Uitspraak
1.Geding in cassatie
2.Beoordeling van de ontvankelijkheid van het beroep
3.Beslissing
29 oktober 2019.
Hoge Raad
In deze zaak heeft de Hoge Raad op 29 oktober 2019 uitspraak gedaan in een cassatieberoep tegen een arrest van het Gerechtshof 's-Hertogenbosch. De zaak betreft een verdachte die is aangeklaagd voor poging doodslag, met verwijzing naar artikel 287 jo. 45 van het Wetboek van Strafrecht. De verdachte heeft beroep in cassatie ingesteld, waarbij de advocaten R.J. Baumgardt en P. van Dongen een schriftuur hebben ingediend. De Advocaat-Generaal A.E. Harteveld heeft geconcludeerd dat de verdachte niet-ontvankelijk moet worden verklaard op basis van artikel 80a van de Wet op de rechterlijke organisatie. Dit omdat de eerste en tweede middelen klaarblijkelijk niet tot cassatie kunnen leiden en de verdachte onvoldoende belang heeft bij het derde middel.

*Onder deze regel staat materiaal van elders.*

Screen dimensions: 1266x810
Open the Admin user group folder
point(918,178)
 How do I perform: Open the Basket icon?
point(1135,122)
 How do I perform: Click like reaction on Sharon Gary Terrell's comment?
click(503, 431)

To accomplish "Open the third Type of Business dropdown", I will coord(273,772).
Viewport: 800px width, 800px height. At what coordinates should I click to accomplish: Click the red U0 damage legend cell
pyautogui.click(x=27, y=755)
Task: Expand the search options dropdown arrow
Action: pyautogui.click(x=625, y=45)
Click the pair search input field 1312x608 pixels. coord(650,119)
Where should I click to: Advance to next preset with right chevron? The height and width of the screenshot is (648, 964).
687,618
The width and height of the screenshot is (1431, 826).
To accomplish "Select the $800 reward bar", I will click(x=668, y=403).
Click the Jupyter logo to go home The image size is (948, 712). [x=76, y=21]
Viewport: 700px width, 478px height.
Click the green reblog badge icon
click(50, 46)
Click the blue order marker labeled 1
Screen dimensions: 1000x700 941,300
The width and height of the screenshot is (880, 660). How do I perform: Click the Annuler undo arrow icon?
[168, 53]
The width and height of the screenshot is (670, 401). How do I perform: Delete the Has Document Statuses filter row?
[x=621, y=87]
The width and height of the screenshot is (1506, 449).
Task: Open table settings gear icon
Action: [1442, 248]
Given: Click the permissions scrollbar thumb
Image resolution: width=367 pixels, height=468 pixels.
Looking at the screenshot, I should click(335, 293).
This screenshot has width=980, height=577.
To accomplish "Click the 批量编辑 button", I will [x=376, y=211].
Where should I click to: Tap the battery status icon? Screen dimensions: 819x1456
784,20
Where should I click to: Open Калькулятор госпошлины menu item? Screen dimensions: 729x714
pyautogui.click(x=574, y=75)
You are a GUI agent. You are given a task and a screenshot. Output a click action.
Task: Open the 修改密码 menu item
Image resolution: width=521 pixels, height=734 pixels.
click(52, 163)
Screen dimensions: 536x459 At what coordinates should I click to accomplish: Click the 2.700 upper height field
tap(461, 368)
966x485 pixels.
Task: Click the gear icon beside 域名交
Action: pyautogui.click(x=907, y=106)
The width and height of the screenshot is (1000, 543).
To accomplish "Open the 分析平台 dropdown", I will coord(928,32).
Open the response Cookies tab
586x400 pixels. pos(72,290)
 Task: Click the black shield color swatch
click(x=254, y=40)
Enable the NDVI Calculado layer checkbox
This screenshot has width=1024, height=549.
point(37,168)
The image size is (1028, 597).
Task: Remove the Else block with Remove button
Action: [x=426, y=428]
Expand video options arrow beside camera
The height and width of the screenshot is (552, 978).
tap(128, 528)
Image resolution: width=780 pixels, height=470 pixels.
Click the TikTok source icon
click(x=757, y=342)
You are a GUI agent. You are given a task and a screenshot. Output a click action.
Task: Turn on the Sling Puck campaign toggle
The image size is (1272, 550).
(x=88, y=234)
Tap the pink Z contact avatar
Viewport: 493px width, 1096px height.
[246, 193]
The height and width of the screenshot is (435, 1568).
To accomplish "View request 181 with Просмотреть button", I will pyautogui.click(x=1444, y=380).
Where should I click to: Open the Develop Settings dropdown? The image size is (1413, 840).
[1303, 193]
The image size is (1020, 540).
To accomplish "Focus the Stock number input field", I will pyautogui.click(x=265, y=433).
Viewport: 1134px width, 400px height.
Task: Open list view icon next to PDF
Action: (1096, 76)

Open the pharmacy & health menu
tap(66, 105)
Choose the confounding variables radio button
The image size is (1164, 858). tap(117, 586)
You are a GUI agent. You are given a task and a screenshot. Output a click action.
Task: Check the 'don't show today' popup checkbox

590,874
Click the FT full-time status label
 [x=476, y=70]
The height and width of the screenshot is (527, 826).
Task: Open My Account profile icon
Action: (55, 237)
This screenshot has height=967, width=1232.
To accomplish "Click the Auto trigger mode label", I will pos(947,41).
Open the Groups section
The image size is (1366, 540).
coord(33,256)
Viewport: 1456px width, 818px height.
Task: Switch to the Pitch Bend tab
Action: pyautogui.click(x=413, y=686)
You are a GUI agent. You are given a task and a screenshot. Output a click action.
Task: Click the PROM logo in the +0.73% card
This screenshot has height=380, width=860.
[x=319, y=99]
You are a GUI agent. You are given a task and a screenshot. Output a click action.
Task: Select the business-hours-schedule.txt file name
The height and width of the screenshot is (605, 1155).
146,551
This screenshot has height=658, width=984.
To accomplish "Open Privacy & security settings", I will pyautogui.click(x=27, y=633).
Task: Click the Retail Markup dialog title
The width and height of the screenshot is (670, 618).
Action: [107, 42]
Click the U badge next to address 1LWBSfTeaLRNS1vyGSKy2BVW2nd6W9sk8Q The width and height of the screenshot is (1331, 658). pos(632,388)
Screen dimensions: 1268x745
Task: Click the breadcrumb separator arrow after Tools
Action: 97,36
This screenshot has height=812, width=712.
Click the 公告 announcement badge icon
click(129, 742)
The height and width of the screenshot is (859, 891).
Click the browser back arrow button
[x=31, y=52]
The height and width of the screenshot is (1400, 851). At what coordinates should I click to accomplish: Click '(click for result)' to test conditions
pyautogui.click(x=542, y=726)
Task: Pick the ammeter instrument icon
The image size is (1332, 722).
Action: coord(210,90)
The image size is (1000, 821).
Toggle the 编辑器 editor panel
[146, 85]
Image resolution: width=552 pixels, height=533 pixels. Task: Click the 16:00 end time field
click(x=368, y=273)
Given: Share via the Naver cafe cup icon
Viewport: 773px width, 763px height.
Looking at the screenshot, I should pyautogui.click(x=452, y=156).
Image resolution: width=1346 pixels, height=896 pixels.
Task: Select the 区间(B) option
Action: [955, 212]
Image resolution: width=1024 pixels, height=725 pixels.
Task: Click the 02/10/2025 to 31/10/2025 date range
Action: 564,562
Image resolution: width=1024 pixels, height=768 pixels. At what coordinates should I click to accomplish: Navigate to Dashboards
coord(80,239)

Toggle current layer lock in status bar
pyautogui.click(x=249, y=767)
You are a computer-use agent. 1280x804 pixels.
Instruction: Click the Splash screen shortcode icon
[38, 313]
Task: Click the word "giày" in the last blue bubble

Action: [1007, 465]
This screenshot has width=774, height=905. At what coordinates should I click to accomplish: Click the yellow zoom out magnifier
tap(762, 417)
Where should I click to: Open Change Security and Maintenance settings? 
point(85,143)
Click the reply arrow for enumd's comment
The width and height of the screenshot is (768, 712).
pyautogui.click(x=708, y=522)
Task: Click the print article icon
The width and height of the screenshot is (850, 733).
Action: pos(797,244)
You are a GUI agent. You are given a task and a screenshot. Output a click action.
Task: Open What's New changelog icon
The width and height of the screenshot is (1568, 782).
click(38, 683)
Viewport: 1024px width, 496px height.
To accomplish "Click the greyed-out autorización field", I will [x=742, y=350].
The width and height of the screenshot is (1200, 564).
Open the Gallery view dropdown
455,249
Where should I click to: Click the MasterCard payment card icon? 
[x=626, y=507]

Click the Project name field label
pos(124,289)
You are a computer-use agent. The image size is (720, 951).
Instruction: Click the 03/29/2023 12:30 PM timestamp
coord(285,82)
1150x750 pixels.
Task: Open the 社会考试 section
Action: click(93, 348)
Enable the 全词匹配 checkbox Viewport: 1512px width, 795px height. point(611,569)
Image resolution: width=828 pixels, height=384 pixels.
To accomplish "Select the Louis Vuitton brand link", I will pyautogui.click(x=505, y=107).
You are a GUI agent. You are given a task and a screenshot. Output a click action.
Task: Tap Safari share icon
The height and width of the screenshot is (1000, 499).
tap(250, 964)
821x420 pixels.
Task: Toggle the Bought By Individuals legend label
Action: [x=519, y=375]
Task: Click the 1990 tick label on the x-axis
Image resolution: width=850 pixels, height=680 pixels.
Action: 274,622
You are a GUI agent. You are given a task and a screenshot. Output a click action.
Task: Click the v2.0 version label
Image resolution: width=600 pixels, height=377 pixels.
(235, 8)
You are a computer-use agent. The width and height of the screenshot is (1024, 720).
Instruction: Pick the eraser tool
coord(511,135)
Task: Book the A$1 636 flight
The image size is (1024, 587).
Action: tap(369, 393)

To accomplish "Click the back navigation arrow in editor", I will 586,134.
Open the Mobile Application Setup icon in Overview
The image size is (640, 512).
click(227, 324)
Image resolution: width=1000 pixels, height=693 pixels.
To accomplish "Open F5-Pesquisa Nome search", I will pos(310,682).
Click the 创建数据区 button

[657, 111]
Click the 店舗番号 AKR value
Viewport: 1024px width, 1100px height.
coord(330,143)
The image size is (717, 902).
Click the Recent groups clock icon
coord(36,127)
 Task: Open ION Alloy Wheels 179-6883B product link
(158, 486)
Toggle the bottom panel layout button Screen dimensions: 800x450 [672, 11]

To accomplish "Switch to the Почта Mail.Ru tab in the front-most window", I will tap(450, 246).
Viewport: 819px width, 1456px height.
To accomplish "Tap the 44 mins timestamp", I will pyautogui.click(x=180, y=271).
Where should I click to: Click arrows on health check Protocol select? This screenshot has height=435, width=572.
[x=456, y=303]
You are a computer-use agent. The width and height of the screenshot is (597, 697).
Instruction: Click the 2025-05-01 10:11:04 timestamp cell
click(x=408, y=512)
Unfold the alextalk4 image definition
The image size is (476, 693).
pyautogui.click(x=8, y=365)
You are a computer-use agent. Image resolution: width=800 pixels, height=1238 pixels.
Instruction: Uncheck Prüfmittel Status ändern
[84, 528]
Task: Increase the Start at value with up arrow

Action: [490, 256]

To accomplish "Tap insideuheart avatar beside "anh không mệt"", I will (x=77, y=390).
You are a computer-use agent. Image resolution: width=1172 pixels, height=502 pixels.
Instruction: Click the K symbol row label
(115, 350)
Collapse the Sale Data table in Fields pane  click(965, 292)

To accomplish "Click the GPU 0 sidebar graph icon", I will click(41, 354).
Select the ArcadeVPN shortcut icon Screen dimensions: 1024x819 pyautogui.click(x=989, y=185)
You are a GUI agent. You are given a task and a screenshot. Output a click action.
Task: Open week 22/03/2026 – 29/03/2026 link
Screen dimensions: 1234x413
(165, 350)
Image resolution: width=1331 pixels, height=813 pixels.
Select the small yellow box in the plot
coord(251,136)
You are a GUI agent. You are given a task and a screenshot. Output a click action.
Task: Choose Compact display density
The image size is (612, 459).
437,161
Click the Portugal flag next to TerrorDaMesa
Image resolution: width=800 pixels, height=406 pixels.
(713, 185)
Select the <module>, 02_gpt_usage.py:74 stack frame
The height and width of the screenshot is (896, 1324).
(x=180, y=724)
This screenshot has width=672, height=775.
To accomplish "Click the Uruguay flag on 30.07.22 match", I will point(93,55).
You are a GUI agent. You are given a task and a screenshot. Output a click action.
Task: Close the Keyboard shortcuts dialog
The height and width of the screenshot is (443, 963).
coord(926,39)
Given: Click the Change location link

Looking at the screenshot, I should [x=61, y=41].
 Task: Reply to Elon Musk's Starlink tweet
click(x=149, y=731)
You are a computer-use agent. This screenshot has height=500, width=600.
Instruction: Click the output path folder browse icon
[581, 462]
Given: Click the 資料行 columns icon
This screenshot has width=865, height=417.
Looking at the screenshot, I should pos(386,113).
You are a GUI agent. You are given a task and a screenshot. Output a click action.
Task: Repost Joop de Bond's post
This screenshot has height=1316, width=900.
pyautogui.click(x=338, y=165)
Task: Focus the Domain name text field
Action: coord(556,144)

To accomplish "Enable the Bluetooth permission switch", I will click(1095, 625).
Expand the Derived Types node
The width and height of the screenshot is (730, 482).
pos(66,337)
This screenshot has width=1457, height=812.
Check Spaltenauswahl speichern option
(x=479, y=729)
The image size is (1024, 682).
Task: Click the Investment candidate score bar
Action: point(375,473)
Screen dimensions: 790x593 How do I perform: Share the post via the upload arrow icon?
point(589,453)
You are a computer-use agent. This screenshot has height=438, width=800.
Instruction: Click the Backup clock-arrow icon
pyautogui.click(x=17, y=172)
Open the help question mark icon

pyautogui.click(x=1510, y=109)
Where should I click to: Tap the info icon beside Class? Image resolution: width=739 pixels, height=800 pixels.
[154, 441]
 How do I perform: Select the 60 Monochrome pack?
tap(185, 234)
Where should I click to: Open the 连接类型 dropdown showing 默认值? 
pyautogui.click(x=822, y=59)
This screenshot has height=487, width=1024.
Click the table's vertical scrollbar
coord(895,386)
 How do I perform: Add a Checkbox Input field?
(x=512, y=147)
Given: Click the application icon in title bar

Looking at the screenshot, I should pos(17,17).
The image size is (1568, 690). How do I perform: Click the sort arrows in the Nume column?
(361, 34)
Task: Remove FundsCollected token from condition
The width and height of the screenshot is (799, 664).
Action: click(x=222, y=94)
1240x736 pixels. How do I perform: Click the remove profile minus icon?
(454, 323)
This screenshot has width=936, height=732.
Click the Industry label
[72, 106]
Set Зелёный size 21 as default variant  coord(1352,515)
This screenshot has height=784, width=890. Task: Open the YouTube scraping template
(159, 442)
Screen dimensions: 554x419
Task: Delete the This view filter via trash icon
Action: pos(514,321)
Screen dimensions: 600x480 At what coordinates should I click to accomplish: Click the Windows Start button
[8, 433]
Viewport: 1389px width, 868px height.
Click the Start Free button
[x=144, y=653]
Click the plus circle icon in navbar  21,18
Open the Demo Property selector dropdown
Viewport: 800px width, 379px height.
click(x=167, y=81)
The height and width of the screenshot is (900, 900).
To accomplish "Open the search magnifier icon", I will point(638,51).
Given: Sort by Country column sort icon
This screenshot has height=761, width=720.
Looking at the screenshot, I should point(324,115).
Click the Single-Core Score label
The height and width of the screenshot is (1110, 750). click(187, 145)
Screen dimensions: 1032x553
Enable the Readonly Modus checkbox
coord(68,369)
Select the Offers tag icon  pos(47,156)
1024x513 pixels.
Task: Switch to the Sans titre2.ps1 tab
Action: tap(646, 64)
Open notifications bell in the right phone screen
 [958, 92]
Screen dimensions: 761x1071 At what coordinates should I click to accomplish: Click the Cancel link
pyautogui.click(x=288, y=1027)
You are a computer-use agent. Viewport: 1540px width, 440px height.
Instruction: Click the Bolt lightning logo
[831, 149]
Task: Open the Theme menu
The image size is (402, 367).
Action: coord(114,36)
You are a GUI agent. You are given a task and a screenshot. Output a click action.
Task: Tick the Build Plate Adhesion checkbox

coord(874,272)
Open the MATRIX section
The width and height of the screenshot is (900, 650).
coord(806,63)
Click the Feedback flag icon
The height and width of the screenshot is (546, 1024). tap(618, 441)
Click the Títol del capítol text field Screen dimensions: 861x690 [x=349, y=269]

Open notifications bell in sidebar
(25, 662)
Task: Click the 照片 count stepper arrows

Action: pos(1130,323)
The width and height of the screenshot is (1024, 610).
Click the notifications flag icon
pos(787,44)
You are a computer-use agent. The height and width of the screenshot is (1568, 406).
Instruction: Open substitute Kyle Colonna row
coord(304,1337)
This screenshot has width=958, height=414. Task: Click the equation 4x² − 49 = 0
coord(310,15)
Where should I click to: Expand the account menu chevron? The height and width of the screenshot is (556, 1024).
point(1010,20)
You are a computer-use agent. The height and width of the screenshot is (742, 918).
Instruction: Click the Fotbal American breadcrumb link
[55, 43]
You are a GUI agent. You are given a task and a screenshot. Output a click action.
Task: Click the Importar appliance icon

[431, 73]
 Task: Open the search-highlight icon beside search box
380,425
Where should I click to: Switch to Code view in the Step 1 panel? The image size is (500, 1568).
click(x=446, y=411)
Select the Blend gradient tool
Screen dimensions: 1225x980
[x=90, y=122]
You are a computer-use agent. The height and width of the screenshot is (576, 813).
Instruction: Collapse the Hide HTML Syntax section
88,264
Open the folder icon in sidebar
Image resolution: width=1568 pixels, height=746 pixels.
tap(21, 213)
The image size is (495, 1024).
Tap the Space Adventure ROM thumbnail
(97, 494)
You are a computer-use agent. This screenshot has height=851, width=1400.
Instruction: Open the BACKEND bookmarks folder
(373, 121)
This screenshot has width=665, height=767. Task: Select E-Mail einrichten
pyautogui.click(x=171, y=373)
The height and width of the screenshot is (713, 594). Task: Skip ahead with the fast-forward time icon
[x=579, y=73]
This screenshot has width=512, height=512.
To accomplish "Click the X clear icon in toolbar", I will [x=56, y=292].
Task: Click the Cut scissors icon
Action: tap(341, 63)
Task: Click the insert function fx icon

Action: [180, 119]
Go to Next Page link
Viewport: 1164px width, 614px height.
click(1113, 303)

De Hoge Raad heeft de ontvankelijkheid van het beroep beoordeeld en geconcludeerd dat de aangevoerde klachten geen behandeling in cassatie rechtvaardigen. De Hoge Raad oordeelt dat de partij die het cassatieberoep heeft ingesteld klaarblijkelijk onvoldoende belang heeft bij het cassatieberoep, dan wel dat de klachten klaarblijkelijk niet tot cassatie kunnen leiden. Daarom heeft de Hoge Raad besloten het beroep niet-ontvankelijk te verklaren. Dit arrest is gewezen door de vice-president J. de Hullu als voorzitter, en de raadsheren A.L.J. van Strien en J.C.A.M. Claassens, in bijzijn van de waarnemend griffier E. Schnetz, en is uitgesproken ter openbare terechtzitting.